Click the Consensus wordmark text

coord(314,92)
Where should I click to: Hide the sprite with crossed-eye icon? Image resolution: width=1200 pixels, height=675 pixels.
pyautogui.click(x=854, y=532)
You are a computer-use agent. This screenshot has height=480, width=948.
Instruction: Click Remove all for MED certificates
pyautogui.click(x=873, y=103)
-------------------------
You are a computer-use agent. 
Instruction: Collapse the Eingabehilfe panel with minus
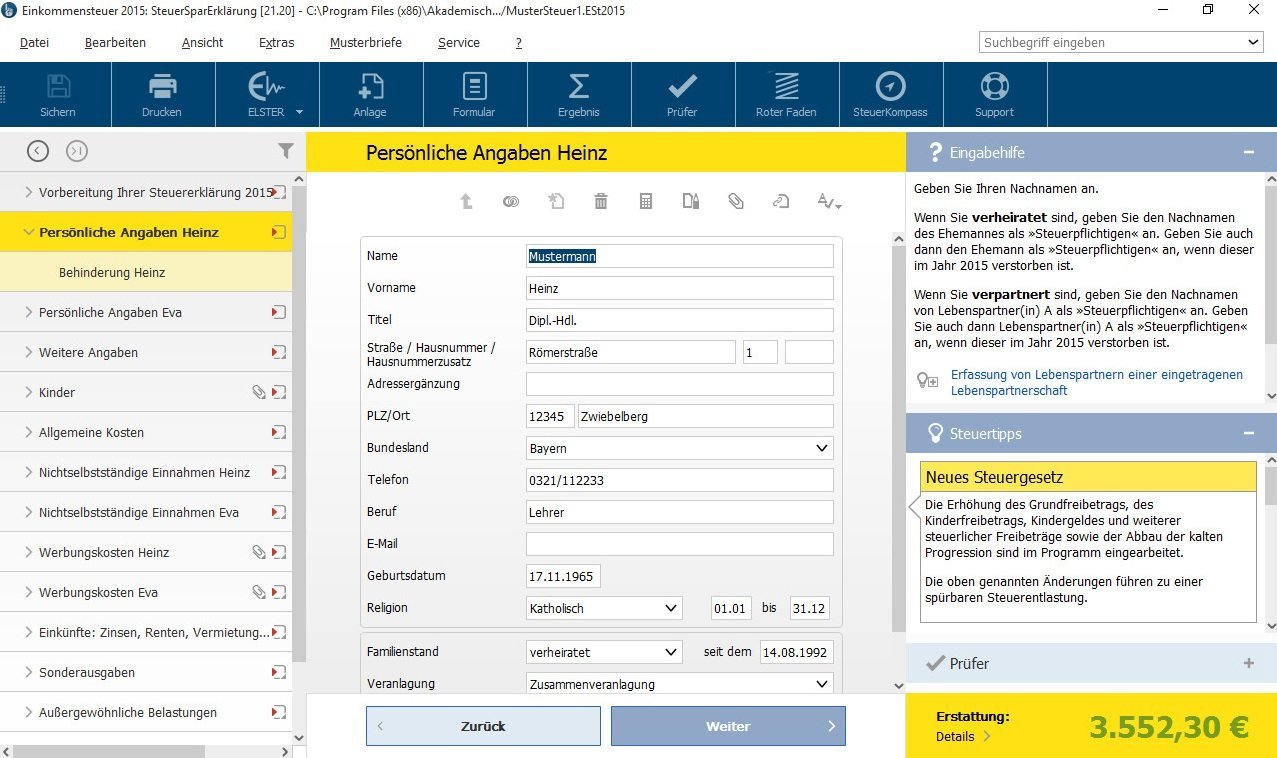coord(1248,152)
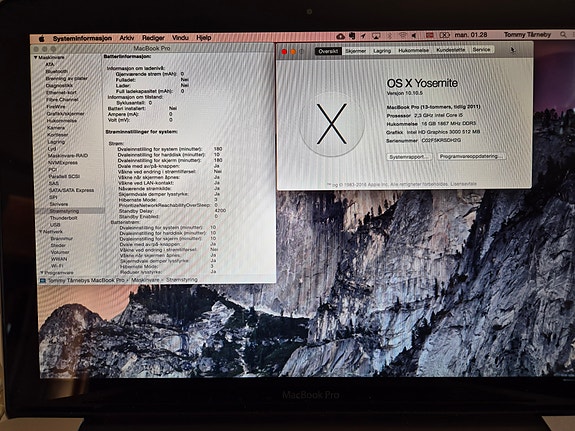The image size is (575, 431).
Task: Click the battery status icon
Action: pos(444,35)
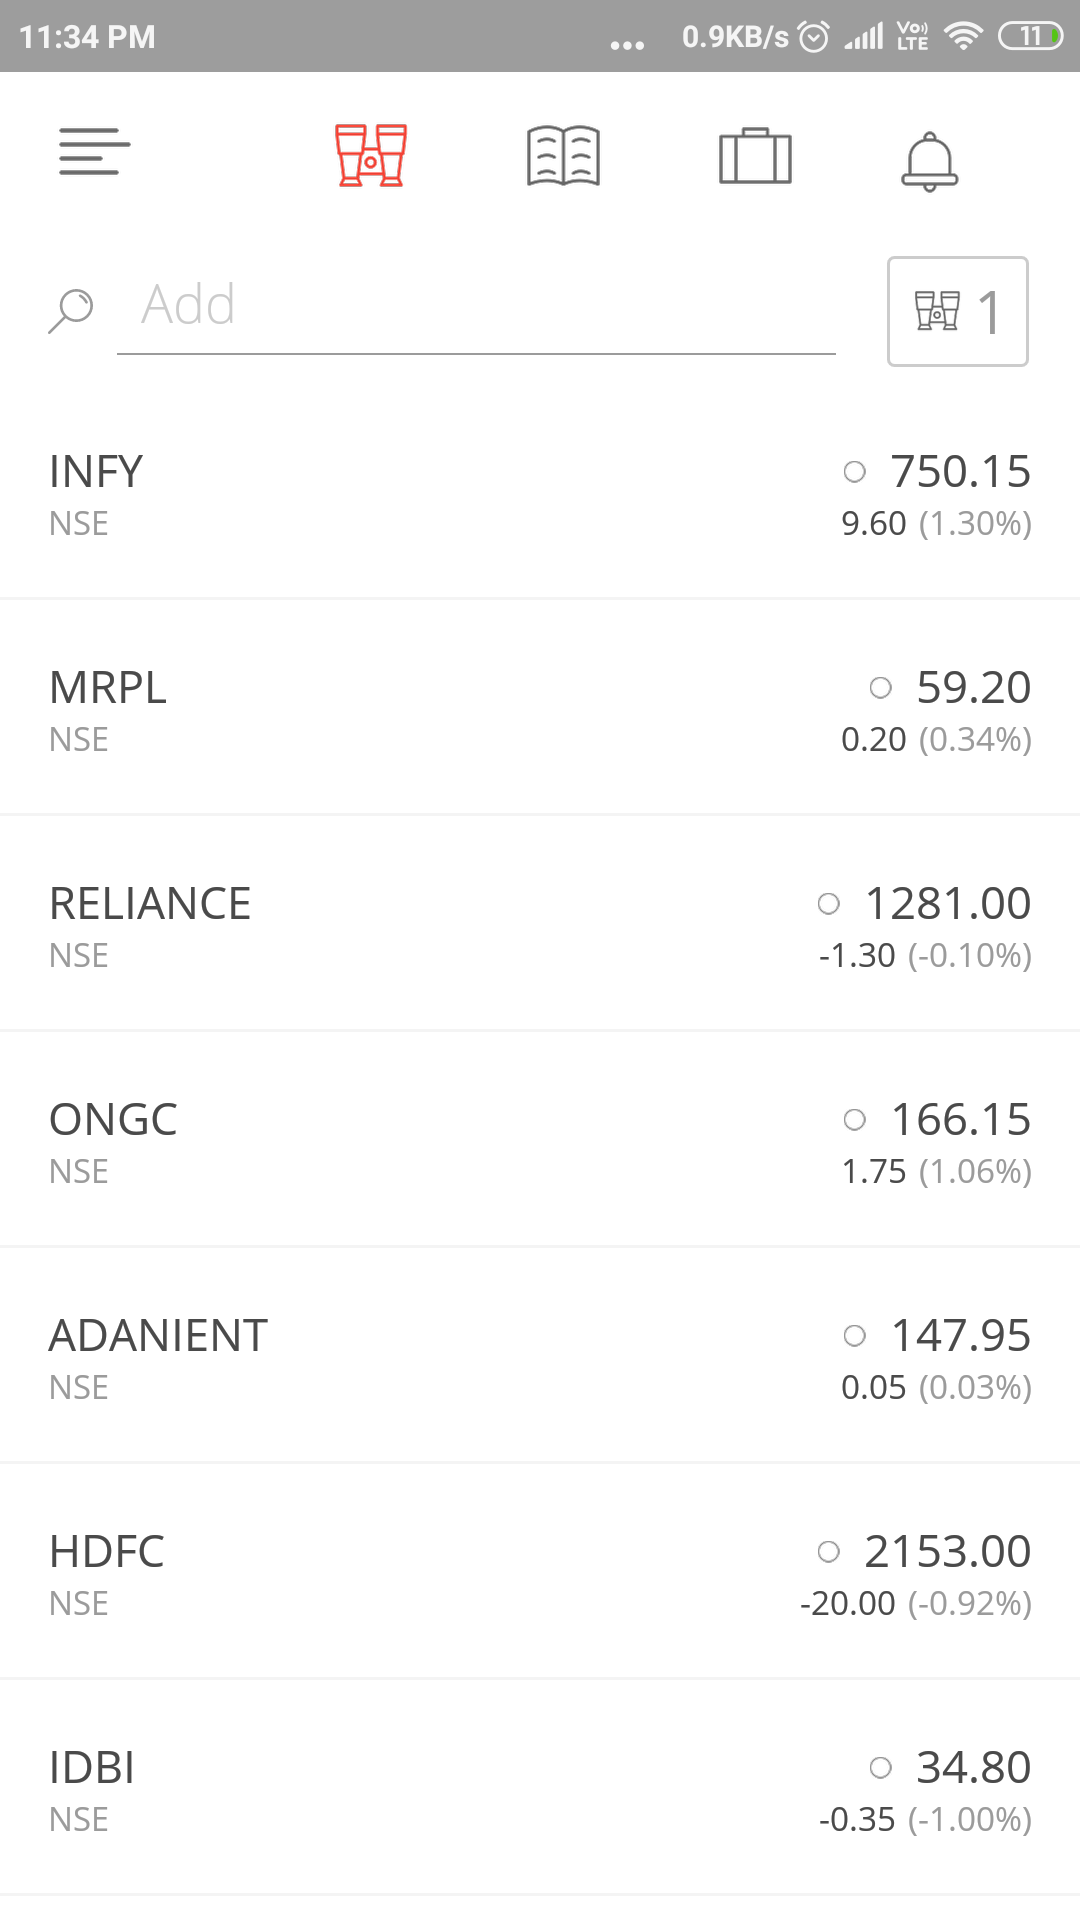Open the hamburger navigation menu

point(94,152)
-------------------------
» **YOUR TASK**:
When the word "computer" appears in a line of the listing, copy that line.

» **REPLY**:
You are a computer-use agent. This screenshot has height=480, width=948.
You are a computer-use agent. 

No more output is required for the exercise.